KREUZ @ QUER - notwendige notizen!

12.08.2006 um 20:11 Uhr

günter grass und die waffen-SS!

das geständnis kommt spät: günter grass war zu kriegsende als 17-jähriger der waffen-SS beigetreten. ob er zu diesem zeitpunkt - 1944 - wusste, welche verbrechen die SS begangen hatte, ist kaum denkbar. zudem befand sich die SS in auflösung und die schreckliche "blut und boden" ideologie war mehr oder weniger dem nackten überleben gewichen.
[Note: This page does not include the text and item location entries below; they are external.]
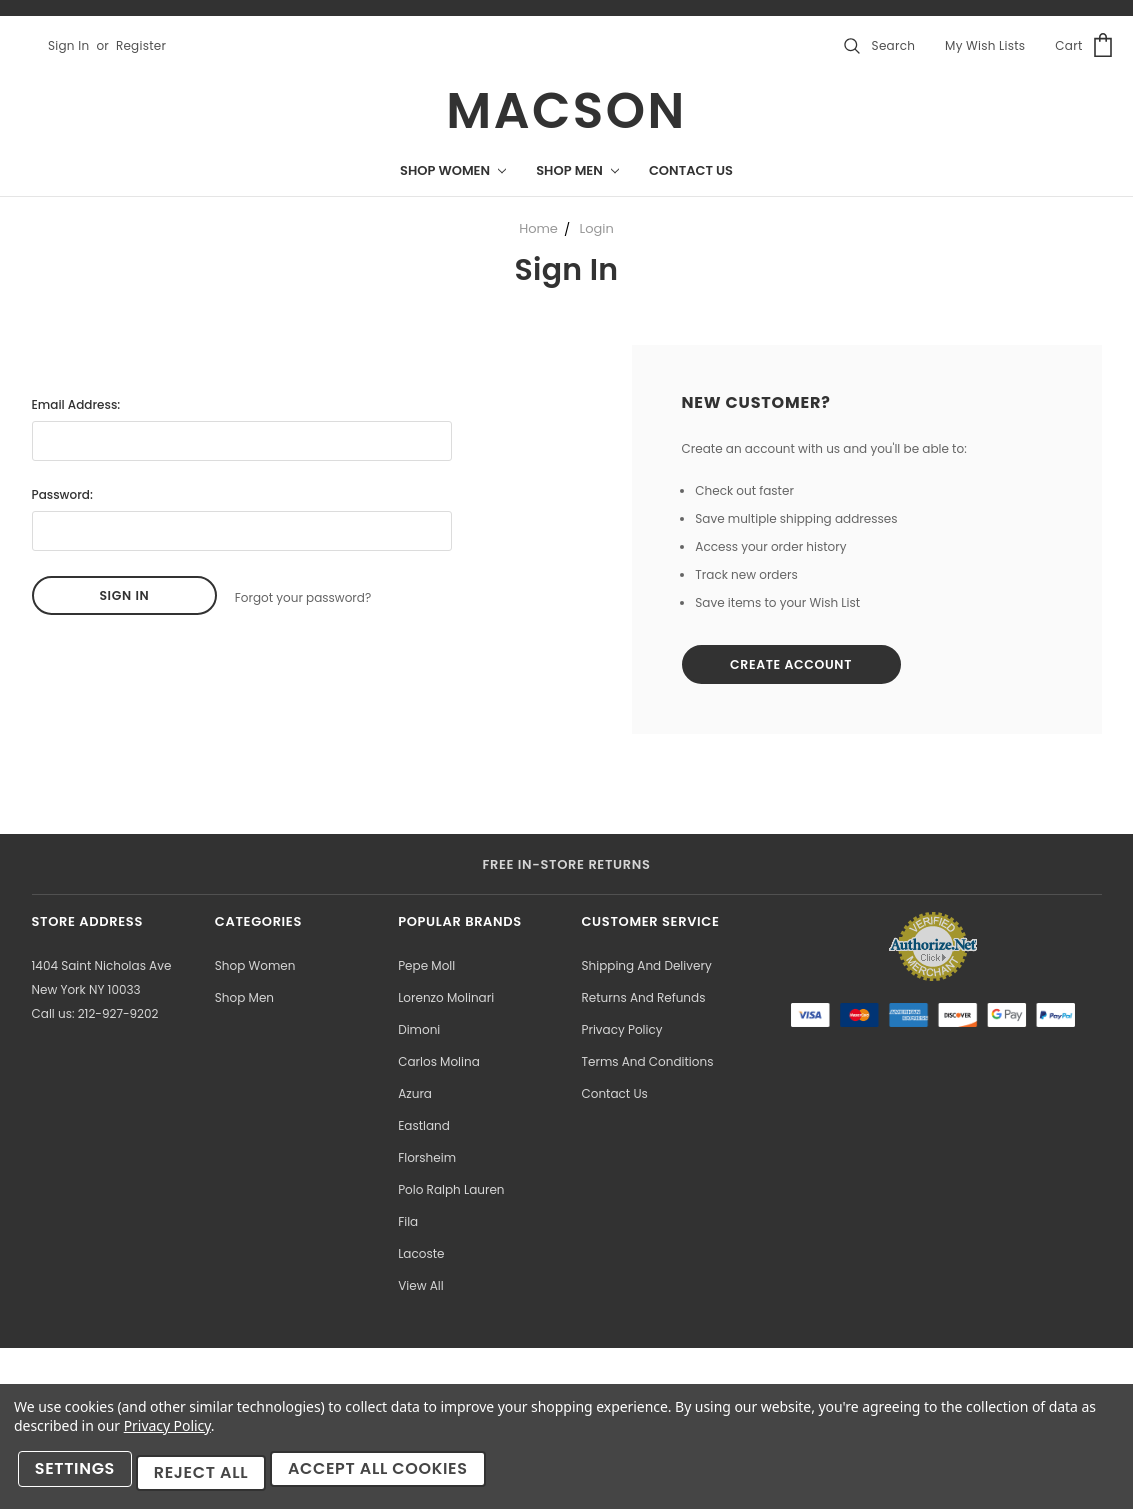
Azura (415, 1096)
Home (538, 228)
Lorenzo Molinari (446, 1000)
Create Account (801, 666)
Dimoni (419, 1032)
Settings (79, 1477)
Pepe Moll (426, 968)
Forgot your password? (303, 596)
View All (421, 1288)
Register (141, 45)
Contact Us (691, 170)
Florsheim (427, 1160)
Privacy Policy (621, 1032)
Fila (408, 1224)
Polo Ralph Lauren (451, 1192)
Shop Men (577, 170)
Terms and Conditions (647, 1064)
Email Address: (76, 404)
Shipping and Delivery (646, 968)
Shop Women (453, 170)
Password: (62, 494)
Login (597, 228)
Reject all (209, 1477)
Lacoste (421, 1256)
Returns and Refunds (643, 1000)
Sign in (68, 45)
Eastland (424, 1128)
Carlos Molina (439, 1064)
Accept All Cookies (391, 1477)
das geständnis von günter grass kommt zu spät. es beschädigt seine moralische integrität. andererseits: hätte er im chor mit franz schönhuber - der seine "schuld" auf üble weise relativierte - rufen sollen: "ich war - auch - dabei!"?

grass war 17 jahre alt, als er der SS beitrat. er wollte - das war der beweggrund, sich zum kriegsdienst zu melden - fort aus seiner familie. war es zufall, dass er der SS in dresden zugeordnet wurde? wahrscheinlich - denn sein eigentlicher wunsch war es, bei der kriegsmarine als u-boot fahrer zu dienen. entrinnen konnte er dem krieg nicht. er gehört zu der "betrogenen" kriegsgeneration, zum sinnlosen, letzten aufgebot.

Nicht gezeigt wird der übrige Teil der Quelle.